▶ What is required:
Run through the data and copy out every line that mentions the word "will".

▶ Given data:
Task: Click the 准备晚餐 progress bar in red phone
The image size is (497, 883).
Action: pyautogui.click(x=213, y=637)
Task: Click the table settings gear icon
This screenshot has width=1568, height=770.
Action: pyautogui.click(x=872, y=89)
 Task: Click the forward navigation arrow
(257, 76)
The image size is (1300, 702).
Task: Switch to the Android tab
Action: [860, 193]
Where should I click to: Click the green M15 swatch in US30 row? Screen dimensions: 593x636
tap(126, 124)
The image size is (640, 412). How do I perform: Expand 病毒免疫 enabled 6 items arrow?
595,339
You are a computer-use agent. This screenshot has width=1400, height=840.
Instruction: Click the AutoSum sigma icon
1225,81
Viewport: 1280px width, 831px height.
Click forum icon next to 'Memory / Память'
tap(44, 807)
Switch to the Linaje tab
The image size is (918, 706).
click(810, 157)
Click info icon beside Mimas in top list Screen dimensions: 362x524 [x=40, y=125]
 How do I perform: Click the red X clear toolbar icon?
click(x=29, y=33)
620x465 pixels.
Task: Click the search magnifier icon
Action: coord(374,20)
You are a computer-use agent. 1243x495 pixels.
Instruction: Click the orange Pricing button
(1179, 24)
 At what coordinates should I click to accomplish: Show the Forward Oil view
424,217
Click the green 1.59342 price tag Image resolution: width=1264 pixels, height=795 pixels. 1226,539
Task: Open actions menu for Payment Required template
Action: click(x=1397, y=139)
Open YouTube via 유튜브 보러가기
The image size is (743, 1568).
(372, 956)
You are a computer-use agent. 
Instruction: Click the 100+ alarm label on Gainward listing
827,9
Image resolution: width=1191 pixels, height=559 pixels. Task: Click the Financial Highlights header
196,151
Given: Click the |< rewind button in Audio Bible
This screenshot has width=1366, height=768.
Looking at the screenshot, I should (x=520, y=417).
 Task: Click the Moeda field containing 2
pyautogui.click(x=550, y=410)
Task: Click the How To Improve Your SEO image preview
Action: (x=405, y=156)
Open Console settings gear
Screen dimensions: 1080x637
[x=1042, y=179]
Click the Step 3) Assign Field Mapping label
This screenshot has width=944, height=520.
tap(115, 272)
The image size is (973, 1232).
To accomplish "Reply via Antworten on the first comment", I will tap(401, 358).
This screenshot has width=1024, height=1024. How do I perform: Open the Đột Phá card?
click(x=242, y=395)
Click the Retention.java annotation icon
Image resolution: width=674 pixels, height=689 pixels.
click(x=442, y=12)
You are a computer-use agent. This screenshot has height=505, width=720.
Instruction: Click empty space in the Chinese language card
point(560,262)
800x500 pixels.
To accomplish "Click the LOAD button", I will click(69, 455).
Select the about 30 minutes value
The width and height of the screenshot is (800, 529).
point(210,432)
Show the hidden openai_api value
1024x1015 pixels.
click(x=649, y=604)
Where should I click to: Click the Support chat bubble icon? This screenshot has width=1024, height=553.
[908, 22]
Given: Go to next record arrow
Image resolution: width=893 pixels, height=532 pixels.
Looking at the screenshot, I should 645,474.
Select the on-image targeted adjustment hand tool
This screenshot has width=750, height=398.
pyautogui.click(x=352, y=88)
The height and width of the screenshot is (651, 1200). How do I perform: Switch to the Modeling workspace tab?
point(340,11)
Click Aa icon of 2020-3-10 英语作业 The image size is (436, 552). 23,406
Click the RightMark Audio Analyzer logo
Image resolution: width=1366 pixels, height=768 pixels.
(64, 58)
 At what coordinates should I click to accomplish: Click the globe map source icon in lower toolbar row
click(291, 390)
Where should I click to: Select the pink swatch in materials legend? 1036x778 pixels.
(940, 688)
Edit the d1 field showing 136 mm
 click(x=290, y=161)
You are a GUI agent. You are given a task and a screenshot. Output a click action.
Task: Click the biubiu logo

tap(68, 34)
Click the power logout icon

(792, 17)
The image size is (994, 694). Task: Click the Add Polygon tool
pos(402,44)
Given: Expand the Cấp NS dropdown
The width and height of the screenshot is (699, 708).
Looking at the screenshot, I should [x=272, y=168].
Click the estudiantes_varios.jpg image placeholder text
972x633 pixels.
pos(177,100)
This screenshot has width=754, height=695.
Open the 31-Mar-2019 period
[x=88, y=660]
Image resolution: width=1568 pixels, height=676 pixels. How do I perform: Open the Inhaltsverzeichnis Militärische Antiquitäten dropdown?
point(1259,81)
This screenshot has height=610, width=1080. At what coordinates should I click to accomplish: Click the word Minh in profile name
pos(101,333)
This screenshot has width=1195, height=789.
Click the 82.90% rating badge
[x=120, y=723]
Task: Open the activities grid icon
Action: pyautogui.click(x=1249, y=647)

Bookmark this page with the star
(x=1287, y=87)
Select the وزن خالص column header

▶ Reply to the exercise:
To accomplish "Reply via Antworten on the first comment", I will tap(401, 358).
To accomplish "Click the LOAD button", I will click(69, 455).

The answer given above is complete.